月に、国境はありません。では、月でどう振る舞うかのルールは、いったい誰が決めるのでしょう。この問いに一つの答えを出そうとしているのが「アルテミス合意」です。7月、モーリシャスの署名で参加国は70か国に達しました。日本は2020年の最初の8か国の一つとして加わっています。
面白いのは、この合意が「法的拘束力を持たない」取り決めだという点です。破っても裁く世界の裁判所があるわけではない。それでも70か国が署名する。ここに国際法の勘所があります。世界には各国を従わせる政府が存在しない。
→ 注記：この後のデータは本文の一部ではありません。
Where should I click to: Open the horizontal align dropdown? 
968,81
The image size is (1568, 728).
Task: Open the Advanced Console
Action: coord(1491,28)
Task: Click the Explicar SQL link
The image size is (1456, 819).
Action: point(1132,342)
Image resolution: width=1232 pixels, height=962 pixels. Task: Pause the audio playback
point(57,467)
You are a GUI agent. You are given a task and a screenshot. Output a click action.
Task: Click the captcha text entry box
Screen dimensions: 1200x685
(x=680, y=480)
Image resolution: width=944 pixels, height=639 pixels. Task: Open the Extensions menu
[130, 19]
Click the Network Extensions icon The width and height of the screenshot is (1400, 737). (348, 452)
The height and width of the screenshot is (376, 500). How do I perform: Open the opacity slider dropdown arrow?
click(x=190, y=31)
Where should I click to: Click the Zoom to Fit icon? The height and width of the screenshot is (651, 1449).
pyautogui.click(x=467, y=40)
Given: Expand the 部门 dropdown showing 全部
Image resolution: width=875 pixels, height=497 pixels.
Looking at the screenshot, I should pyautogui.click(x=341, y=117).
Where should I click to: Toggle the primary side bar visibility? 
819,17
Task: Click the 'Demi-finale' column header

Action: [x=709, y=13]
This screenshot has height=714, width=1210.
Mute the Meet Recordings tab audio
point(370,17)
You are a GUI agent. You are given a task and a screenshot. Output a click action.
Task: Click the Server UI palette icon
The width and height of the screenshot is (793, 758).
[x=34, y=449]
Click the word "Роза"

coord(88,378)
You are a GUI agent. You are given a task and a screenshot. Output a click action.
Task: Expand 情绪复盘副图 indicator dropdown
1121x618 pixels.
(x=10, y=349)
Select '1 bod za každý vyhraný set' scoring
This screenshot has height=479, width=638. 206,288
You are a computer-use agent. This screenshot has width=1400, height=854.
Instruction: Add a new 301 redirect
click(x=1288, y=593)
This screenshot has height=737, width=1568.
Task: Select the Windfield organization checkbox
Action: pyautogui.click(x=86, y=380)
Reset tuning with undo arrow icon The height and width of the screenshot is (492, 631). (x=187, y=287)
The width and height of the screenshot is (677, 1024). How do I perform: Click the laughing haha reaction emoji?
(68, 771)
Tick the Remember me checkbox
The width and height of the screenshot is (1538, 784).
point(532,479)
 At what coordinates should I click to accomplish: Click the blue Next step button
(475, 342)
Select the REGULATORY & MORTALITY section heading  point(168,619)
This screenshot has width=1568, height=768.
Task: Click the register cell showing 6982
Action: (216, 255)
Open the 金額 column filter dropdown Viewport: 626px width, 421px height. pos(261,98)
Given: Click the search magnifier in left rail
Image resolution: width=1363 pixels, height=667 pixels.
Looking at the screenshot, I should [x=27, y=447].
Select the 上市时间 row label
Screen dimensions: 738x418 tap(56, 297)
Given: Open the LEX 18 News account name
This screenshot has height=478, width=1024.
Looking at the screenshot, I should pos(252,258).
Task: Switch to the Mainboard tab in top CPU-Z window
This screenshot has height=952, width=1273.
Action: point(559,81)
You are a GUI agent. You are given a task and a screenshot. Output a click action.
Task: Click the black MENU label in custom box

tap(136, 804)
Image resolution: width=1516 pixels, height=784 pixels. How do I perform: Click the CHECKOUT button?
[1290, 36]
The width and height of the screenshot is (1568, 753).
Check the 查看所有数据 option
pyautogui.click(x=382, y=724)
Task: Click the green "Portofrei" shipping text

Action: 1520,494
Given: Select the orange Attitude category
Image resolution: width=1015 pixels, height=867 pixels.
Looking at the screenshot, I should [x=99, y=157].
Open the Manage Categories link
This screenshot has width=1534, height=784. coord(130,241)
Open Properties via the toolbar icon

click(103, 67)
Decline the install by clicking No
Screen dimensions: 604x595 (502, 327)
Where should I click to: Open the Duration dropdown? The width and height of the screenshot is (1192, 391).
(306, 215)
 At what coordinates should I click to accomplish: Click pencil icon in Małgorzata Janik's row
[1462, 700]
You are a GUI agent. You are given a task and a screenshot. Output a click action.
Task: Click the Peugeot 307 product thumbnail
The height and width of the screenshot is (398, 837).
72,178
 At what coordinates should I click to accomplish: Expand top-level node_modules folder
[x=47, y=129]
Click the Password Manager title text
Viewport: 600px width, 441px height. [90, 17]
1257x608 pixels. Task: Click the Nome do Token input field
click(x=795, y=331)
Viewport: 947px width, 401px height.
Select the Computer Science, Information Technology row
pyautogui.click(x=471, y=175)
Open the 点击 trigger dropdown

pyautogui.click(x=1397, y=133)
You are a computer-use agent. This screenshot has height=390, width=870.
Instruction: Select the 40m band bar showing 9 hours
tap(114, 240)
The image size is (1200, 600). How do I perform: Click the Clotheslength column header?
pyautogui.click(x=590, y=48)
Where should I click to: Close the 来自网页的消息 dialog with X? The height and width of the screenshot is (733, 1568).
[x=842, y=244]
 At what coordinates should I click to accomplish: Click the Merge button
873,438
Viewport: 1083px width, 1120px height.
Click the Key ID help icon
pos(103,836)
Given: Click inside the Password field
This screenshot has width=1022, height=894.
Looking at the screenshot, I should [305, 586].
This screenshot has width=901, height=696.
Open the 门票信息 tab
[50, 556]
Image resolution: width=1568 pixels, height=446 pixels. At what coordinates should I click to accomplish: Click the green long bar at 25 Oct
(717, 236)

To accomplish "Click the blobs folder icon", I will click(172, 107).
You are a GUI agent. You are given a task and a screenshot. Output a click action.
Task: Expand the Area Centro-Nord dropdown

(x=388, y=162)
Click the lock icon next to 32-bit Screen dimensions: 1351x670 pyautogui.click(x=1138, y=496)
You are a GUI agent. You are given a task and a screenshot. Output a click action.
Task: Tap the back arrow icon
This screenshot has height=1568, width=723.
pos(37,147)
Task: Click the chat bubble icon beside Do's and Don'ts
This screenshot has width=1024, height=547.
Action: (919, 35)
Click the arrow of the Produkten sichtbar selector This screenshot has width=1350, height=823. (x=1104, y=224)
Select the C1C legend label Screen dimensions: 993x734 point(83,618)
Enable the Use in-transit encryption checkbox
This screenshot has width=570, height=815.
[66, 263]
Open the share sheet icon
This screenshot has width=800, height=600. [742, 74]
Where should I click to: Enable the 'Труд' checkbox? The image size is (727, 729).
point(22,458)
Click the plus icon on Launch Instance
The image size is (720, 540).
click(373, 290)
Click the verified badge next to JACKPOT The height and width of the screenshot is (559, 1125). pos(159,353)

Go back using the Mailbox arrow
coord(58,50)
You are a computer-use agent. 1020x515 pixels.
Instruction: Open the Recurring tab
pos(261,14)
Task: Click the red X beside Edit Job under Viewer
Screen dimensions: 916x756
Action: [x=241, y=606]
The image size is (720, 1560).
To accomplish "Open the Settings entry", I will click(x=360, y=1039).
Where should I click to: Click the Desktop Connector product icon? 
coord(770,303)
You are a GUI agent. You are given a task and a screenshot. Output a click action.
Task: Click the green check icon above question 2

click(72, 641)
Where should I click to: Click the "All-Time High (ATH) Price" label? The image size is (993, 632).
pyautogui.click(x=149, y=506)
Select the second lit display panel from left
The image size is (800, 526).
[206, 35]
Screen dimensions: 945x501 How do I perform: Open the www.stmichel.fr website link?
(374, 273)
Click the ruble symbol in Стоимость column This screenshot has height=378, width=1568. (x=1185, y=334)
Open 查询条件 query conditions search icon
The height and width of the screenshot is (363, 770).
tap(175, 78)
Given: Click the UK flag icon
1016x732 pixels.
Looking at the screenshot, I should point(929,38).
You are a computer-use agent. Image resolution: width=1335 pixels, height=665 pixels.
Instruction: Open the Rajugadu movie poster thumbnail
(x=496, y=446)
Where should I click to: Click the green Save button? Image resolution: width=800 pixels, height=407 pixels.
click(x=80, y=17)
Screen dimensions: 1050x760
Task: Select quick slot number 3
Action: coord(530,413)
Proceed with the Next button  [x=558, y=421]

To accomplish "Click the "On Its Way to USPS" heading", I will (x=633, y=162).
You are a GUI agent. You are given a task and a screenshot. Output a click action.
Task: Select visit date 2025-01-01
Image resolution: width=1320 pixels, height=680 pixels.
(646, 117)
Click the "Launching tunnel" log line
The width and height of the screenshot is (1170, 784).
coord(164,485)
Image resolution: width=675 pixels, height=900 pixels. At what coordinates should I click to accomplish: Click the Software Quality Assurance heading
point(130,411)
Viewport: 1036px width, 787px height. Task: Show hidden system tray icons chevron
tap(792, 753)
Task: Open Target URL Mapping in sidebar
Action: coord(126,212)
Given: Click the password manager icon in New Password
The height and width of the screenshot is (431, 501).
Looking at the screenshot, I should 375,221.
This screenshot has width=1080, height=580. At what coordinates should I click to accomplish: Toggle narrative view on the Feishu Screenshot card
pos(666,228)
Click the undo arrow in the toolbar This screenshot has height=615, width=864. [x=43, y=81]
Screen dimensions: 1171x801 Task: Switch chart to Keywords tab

だからルールは、上から強制されるのではなく、多くの国が「これに乗ろう」と足並みをそろえることで、事実上の標準として効いてくる。署名国が増えるほど、乗らない国のほうが説明を求められる立場になっていく——数が、静かな拘束力になるのです。
土台にあるのは、1967年に国連で結ばれた宇宙条約です。宇宙は特定の国が領有できない、人類共通の場——いわばグローバル・コモンズだと定めました。ただ、この条約は月の資源を採掘してよいのか、といった具体的なルールまでは書き込んでいません。その空白を、平和利用・透明性・データの公開・宇宙ごみの低減・将来の探査の作法といった原則で埋めようとしているのが、アルテミス合意なのです。一方で、この枠組みに加わらず別の合意で月を目指す国々もあります。誰が枠組みを作り、誰が乗り、誰が乗らないか。その線引きが、これからの宇宙の秩序をかたちづくっていきます。
持ち帰れる読み方はこうです。国際ルールのニュースは、「守らせる力があるか」だけで測らない。「どれだけの国が乗っているか」「誰が枠組みの設計者か」を見る。強制する政府のいない世界で秩序がどう生まれるかは、宇宙でも、貿易でも、気候でも、同じ構図で繰り返されます。